We report a case who developed long-term neuropsychiatric sequelae similar to frontotemporal dementia after suffering a "high altitude sickness" while climbing a high mountain without taking precautions against acute hypoxia.

Case presentation

The 57-year-old patient showed symptoms of acute mountain sickness after climbing 3500 m. A few months after descending the mountain, he developed symptoms such as loss of empathy, decreased speech, perseveration, echolalia, and increased interest in sugary foods. The patient's MRI and PET/CT results were consistent with frontotemporal neurodegeneration. After the start of donepezil, persecution delusions developed, and the clinical picture worsened. In the process, he developed visual agnosia and anomic aphasia. Although there was no significant change in personality traits at the beginning, the patient developed apathy, loss of inhibition, lack of empathy, progressive aphasia, and problems perceiving and expressing emotions. A significant loss of function occurred within 4 years. The patient met the criteria for "probable behavioral variant frontotemporal dementia", but was defined as a frontotemporal dementia-like case due to possible relevance to a medical condition affecting the brain.
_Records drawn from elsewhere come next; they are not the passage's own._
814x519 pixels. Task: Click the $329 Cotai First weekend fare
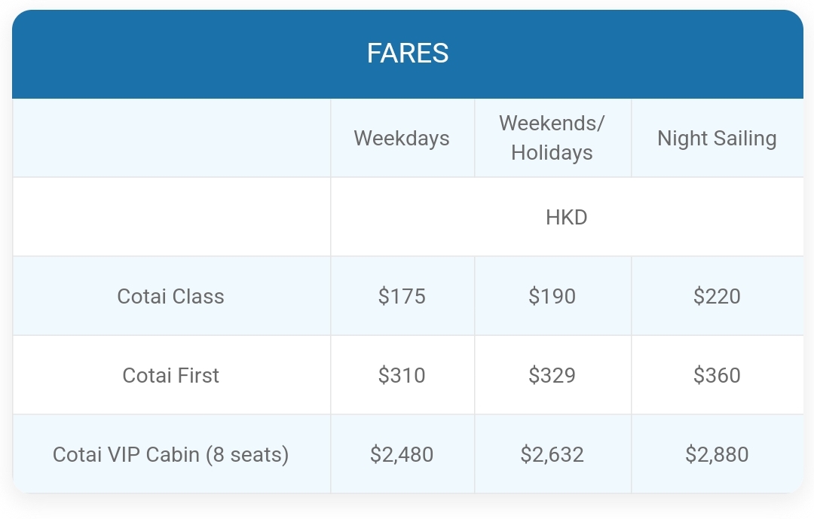(x=552, y=375)
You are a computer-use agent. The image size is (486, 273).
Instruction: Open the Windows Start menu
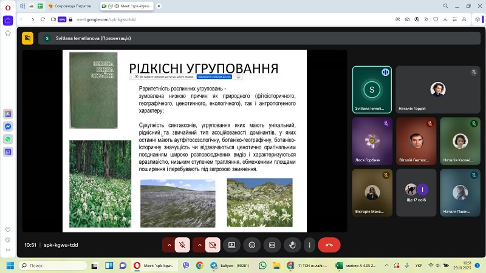[x=9, y=266]
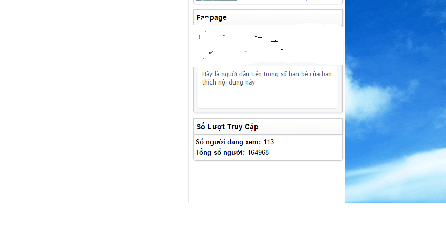446x251 pixels.
Task: Click the "Số Lượt Truy Cập" heading
Action: click(227, 127)
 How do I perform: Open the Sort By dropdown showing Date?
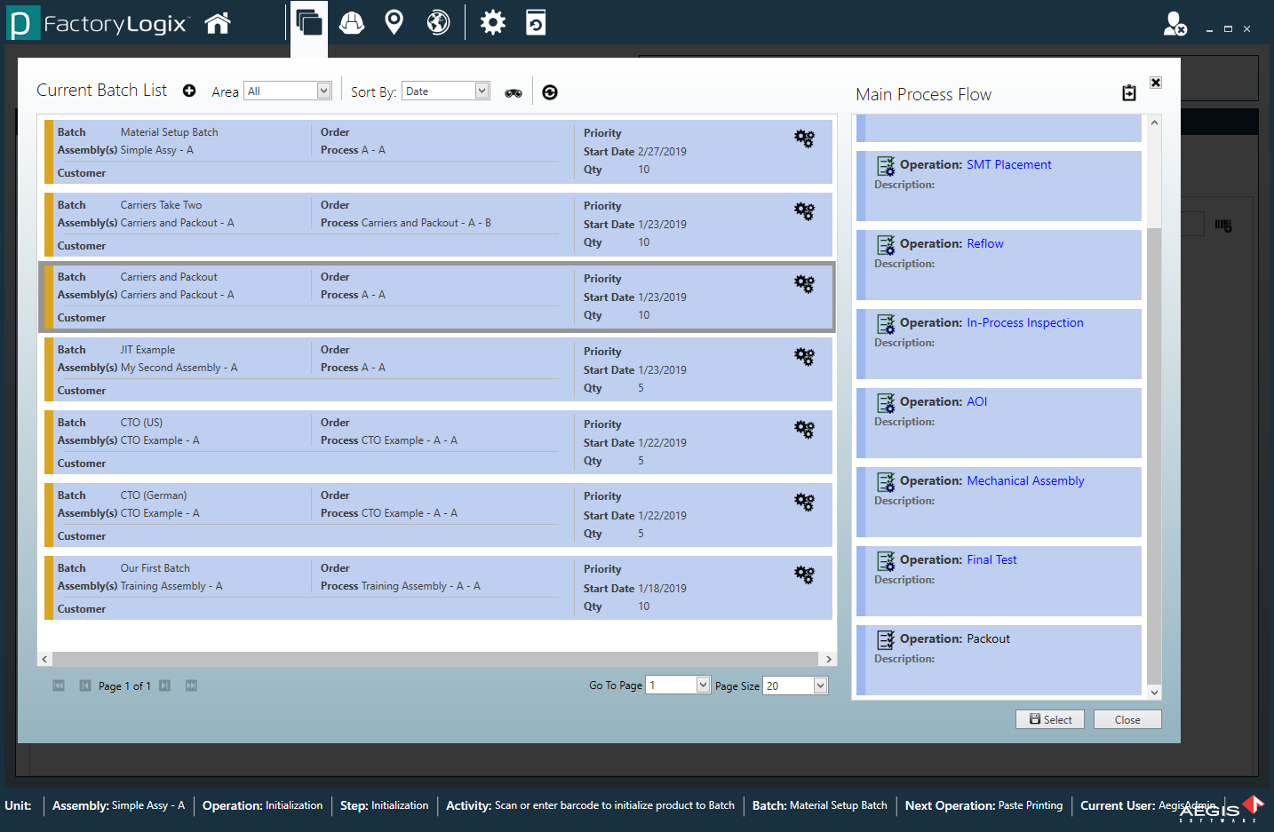(x=445, y=90)
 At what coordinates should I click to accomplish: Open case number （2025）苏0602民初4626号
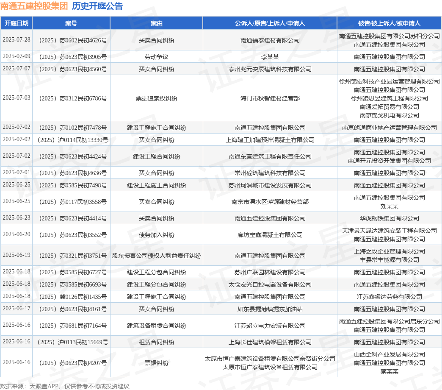tap(71, 40)
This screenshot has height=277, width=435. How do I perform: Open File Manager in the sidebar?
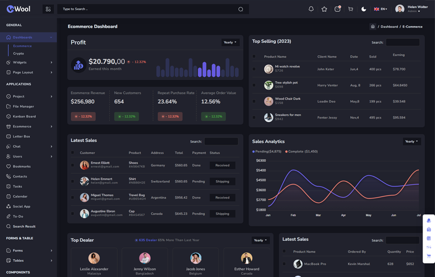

This case suggests that clinicians should be more careful about the chronic consequences of high-altitude diseases and avoid cholinesterase inhibitors such as donepezil, as it can worsen behavioral symptoms of frontotemporal dementia-like symptomatology.


“High-altitude diseases”, a common ailment in mountaineers and mountain hikers, usually manifest themselves with the development of cerebral and pulmonary syndromes in people not acclimatized after climbing above 2500 m [1]. In a study conducted in Colorado in 1991, acute mountain sickness was 22% at altitudes between 1850 and 2750 m and 42% at altitudes of 3000 m and above [2]. The minor form, called "acute mountain sickness", is characterized by headache, insomnia, dizziness, malaise, fatigue, loss of appetite, and nausea or vomiting. Besides the main form of “high-altitude cerebral edema”, ataxia, somnolence, dysarthria, diplopia, nystagmus, trunk ataxia, pyramidal symptoms, and loss of consciousness can also be observed [2, 3]. Neurological conditions such as mental disorders, focal neurological deficits, and transient global amnesia are also detected [1].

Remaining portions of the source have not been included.